When she first took it over, she shared an office in the Skeena Health Unit, and they only had a cupboard for a few pieces of medical equipment to loan.  Since moving to the permanent space in the Prince Rupert Regional Hospital, the organization has expanded to include 200 pieces of equipment that are loaned out to people in need for three months at a time.

She cannot quit the Red Cross because she said would miss the group.

“There’s usually three of us left (at the end of a shift), Gloria, Josie and I. We give each other a big hug and we go home. It’s not like we see each other every day. It’s just that you know that they’re there when you need them,” she said.

It took some time for Kouwenhoven to foster her sense of community when she moved to Prince Rupert. After she married William, they left the Netherlands on their honeymoon to find work in Canada, where her husband’s friend said there were lots of jobs.

They arrived in 1958, and her husband found a job as a beer-slinger right away. But after two nights he was let go when his employers found out he wasn’t in the union. After some time, he started working for Northern Agencies, a wholesale business that sold candies, books and newspapers.

Kouwenhoven found work cleaning homes. She said that her four years of school English didn’t give her the immediate confidence to search out for office work. The family then expanded with two daughters born four years apart.

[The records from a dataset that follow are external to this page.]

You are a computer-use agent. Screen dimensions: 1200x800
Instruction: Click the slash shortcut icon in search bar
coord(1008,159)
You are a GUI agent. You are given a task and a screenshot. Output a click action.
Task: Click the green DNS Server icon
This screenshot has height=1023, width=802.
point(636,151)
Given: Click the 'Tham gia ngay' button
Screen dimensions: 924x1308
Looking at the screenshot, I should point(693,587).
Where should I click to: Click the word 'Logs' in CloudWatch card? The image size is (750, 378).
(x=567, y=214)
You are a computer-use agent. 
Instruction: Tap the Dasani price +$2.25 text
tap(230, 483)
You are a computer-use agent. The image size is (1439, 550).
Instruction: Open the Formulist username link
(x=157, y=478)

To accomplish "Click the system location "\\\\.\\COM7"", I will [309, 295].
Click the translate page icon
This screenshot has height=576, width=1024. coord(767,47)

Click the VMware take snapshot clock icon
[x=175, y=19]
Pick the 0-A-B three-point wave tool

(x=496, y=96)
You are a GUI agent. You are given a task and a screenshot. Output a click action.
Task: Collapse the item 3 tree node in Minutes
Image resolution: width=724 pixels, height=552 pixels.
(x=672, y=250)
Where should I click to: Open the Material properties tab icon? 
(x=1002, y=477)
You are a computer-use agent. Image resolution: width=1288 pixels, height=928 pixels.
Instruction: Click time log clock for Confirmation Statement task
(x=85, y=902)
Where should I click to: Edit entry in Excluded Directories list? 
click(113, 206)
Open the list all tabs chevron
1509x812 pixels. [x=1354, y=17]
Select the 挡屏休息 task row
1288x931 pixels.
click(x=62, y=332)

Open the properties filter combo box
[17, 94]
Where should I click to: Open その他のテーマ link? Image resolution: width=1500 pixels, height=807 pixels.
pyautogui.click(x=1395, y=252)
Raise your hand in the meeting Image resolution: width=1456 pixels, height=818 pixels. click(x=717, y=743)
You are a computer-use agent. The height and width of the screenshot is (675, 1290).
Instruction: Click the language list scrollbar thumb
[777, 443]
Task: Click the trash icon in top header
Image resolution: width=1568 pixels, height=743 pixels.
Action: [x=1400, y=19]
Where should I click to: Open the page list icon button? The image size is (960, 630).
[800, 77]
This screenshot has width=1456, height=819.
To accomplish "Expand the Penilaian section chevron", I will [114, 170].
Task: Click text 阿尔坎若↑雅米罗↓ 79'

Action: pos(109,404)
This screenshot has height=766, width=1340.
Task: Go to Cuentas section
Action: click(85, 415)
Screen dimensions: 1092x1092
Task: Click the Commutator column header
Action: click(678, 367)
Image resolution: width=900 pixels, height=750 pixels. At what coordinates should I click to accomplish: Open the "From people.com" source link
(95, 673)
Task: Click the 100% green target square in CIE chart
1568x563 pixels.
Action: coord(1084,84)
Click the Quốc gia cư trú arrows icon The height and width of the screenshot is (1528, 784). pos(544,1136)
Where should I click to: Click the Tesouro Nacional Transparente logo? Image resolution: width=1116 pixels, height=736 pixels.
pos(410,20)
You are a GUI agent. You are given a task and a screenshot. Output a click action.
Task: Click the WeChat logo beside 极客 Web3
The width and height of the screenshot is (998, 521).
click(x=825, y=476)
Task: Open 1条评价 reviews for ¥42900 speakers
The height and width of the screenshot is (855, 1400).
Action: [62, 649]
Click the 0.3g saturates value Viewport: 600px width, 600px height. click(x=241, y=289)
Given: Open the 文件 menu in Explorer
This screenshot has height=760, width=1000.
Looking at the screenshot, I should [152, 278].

Together they built a small business, a grocery store called “Stopover” on 7th Avenue East. They ran the store for five years, seven days a week, and in the meantime she delivered newspapers door-to-door. Then, they purchased Eddies News Stand and ran that business for another five years before selling it.

“It was a lot of work but it was well worth it. I liked what I did, working with people. Same customers day in and day out. It was nice,” she said.

She bounced around in different jobs in the city over the years, working at the Yarn Barn, then in a Chinese shop and helping her husband out at the store. In her late 50s she retired, and she travelled with her husband along the North American west coast from top to bottom.

While they were travelling they looked for better places to live — weather wise — “but  no where could we find a better place that we would like to live,” she said. No other place was as friendly or welcoming as Prince Rupert was to them.

She also volunteers at the Lester Centre of the Arts, with her friend Josie Mackey, selling coffee and tea during shows, and she volunteers at the Seniors’ Centre, where she joins a knitting and crocheting group on Tuesday mornings. She plays cards sometimes too but she doesn’t play BINGO. “That’s not my game.”

The Dutch, French, German and English speaker hasn’t been back to the Netherlands since 2001, when she had such a horrific time getting there.

The terrorist attacks on the World Trade Center in New York had happened three days before her flight, and she was stuck hanging around Vancouver, checking in every day to see if her plane was going to leave. She hasn’t returned since.